In 1887, Congress enacted the Dawes Act, referred to as the Dawes Severalty Act or General Allotment Act. It empowered the federal government to redistribute tribal lands: rather than being communally owned by tribes, land would be owned and farmed by individual families. Land that was not allotted to Indigenous families could be sold by the government to non-Native settlers. Native Americans who enrolled with the Office of Indian Affairs (now the Bureau of Indian Affairs) would be eligible for a land allotment and allowed to become US citizens. The Dawes Act led to a massive loss of land and wealth from tribes. More than 90 million acres of tribal land were sold to non-native settlers, at a fraction of its value. Although most Native Americans opposed the government’s actions, some considered assimilation beneficial. In this excerpt of a 1902 essay from the Chippeway Herald, an Indigenous pupil of the White Earth Boarding School in Minnesota encouraged Native people to assimilate for the good of their communities and the United States.

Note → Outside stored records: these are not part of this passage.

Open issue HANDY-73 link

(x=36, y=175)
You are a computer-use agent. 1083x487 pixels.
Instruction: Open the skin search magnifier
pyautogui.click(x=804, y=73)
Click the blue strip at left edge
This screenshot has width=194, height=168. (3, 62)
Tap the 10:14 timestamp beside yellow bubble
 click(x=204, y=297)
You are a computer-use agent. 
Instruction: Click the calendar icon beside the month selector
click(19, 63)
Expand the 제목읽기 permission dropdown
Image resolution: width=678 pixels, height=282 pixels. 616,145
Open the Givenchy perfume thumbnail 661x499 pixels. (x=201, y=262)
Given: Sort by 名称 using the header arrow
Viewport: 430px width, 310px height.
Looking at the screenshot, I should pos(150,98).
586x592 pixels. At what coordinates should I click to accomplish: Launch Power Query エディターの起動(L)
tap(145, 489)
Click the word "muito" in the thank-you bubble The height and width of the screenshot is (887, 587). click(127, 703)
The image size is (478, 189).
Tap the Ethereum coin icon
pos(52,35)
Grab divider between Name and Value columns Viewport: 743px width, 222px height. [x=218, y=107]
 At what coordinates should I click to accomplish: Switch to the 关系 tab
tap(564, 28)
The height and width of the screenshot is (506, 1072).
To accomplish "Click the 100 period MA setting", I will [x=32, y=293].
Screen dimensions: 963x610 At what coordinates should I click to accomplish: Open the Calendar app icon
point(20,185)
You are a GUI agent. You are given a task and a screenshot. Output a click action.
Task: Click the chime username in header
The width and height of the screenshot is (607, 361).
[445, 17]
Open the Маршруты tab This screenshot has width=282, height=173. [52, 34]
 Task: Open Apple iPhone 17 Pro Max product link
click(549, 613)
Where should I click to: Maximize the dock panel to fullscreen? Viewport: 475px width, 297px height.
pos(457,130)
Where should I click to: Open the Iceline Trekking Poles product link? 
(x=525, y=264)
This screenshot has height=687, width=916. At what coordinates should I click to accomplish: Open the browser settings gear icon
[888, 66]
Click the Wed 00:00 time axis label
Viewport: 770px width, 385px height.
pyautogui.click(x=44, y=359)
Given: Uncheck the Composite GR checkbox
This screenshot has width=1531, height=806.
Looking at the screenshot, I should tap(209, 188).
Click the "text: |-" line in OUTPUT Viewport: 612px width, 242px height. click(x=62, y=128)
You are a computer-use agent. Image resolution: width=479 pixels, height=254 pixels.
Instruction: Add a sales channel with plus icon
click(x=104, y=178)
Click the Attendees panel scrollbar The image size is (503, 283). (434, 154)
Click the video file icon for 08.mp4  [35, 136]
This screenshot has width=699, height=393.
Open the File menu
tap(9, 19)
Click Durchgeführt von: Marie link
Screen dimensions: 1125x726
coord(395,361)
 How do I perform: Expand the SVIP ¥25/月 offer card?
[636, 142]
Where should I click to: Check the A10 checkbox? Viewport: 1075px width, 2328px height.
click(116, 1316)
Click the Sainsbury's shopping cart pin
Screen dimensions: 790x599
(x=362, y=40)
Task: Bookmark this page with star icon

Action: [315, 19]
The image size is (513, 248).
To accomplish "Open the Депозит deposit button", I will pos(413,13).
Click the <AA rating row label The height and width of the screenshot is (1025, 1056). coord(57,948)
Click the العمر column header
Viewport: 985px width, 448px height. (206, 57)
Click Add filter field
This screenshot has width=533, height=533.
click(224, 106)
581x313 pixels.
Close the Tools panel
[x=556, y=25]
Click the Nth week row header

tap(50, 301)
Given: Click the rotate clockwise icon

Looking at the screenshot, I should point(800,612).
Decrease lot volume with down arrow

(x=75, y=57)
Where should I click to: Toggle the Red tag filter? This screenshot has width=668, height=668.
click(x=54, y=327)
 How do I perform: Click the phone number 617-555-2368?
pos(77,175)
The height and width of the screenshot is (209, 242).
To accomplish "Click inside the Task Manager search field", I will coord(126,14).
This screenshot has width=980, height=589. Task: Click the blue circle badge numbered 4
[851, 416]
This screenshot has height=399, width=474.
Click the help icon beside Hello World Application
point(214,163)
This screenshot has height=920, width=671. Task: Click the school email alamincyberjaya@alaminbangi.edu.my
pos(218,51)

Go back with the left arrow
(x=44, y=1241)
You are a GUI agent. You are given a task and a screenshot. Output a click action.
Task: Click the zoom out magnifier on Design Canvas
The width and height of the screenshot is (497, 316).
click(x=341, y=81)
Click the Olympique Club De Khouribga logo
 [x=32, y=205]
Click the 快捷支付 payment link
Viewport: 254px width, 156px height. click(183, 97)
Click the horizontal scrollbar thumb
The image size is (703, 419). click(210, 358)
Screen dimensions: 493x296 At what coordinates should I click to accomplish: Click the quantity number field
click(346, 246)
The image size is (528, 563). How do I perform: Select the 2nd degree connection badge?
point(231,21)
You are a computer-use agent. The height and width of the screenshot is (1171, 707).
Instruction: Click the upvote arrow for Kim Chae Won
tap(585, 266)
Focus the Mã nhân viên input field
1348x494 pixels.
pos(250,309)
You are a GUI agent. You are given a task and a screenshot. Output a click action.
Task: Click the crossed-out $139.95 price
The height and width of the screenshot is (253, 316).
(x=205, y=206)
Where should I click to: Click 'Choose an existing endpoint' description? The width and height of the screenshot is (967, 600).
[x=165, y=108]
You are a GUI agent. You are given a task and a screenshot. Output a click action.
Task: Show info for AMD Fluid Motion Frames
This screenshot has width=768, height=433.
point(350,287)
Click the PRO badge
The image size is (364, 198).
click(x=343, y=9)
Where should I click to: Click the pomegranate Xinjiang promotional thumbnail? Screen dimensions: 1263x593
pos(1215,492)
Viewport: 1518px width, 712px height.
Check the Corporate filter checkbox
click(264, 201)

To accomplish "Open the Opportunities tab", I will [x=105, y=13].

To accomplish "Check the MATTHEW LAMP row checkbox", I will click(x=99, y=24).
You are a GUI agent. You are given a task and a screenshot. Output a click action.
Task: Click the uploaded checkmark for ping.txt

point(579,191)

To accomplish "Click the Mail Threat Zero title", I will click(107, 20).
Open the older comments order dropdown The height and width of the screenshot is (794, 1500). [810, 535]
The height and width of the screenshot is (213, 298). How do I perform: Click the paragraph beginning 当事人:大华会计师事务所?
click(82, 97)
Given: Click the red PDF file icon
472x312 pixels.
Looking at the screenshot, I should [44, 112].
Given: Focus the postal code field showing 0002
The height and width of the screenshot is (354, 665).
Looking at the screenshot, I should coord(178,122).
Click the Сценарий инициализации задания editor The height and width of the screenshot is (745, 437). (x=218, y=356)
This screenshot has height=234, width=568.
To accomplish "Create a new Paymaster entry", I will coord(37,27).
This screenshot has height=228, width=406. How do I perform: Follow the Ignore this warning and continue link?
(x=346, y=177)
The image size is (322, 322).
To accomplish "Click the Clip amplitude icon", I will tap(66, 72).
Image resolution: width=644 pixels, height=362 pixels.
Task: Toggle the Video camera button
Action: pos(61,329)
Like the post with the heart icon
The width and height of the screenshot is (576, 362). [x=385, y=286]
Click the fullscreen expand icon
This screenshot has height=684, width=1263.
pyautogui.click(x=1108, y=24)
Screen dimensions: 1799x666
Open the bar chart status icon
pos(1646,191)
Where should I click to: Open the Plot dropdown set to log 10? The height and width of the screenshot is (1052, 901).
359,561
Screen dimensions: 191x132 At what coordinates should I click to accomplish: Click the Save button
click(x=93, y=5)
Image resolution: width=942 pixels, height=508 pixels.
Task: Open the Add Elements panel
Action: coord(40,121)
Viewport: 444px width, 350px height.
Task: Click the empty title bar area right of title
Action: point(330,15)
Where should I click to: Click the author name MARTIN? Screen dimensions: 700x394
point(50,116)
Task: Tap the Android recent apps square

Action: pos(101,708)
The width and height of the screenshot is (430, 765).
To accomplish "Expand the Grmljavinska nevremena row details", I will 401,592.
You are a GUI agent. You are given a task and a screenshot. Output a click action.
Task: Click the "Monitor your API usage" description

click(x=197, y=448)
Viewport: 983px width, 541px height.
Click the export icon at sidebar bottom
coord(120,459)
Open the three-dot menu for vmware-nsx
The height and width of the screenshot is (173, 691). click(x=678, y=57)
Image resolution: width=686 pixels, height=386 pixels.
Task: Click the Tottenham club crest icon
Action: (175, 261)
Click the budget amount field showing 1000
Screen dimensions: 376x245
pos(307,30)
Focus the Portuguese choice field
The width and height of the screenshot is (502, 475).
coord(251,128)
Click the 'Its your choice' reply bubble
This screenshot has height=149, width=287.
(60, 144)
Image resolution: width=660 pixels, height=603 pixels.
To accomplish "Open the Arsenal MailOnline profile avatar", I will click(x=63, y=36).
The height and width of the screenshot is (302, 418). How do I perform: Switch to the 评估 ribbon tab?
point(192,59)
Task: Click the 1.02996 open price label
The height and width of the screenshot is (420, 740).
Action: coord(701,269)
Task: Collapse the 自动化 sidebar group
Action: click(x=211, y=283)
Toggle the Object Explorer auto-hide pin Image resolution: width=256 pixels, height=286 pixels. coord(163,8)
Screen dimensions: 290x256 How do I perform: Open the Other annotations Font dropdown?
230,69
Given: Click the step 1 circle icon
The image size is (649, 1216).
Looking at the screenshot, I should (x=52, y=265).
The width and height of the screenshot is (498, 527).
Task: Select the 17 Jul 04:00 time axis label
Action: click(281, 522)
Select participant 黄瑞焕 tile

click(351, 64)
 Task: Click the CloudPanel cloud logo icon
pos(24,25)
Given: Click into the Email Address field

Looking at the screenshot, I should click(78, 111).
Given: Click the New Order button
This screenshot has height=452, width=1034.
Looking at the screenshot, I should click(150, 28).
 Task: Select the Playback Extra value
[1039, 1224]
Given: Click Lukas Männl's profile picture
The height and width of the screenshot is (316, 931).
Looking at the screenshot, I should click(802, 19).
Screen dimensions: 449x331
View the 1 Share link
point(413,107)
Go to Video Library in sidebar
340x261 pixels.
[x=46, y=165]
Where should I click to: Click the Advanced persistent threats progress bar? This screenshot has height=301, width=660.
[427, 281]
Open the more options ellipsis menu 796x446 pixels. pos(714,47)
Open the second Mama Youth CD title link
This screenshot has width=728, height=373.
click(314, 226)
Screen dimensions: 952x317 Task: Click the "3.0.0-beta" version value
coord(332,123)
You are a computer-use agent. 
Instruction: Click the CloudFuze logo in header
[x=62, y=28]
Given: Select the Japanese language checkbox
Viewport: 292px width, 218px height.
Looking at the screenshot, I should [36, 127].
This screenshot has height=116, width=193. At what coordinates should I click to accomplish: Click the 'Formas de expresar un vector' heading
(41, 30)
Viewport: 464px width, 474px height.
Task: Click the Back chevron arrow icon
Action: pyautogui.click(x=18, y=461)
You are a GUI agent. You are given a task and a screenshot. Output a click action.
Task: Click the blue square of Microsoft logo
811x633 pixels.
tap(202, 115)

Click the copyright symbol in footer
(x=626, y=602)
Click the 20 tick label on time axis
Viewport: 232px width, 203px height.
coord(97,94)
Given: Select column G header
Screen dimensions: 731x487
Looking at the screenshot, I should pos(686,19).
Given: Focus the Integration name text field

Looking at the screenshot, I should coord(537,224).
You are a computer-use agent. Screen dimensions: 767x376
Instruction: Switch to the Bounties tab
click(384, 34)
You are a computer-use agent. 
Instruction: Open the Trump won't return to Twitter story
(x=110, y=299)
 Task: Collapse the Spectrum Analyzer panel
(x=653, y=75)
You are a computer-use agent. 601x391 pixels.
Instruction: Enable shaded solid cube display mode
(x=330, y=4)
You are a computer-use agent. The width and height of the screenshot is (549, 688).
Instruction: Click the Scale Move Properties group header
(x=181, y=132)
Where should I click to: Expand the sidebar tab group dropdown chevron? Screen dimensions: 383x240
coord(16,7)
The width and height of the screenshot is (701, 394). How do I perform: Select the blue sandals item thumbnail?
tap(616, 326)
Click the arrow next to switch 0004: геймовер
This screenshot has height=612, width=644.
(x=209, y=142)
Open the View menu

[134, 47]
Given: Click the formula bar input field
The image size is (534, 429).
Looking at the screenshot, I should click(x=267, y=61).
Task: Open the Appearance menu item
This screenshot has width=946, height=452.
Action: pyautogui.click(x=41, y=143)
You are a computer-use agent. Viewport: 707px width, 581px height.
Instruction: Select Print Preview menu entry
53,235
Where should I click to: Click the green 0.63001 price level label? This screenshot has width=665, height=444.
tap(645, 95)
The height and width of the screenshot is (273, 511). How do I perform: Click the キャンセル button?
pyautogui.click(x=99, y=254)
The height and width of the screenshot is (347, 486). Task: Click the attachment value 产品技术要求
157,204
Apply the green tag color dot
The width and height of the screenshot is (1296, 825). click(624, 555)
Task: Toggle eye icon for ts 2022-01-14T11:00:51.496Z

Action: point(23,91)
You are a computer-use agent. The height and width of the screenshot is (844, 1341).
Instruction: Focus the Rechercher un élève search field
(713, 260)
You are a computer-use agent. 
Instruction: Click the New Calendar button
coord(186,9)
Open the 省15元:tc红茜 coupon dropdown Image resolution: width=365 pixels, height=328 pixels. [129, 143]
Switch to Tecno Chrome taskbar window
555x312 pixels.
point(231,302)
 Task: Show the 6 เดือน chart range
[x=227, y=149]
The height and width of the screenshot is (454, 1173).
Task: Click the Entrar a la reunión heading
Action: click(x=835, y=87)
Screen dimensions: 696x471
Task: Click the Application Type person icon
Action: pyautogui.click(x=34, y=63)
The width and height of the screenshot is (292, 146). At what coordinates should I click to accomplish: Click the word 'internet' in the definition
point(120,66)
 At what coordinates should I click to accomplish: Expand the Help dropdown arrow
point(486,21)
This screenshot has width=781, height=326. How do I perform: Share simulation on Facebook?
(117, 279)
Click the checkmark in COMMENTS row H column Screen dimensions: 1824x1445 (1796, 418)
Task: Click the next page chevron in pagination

 “The Indian must be assimilated or else he will become very much in the road, a very dangerous political and social factor, a hindrance to progress and reproach to civilization. His children should go to the public schools; he should be subject to law and taxes, have the protection of the law and the benefit of tax expenditure.”

Source | "Indian Assimilation." The Chippeway Herald (White Earth, Minn.), Dec. 01, 1902. Chronicling America: Historic American Newspapers. Library of Congress. https://chroniclingamerica.loc.gov/lccn/2020271953/1902-12-01/ed-1/seq-4/
Item Type | Newspaper/Magazine
Cite This document | “An Indigenous Student Argues for Assimilation (1902) ,” SHEC: Resources for Teachers, accessed April 27, 2024, https://shec.ashp.cuny.edu/items/show/3432.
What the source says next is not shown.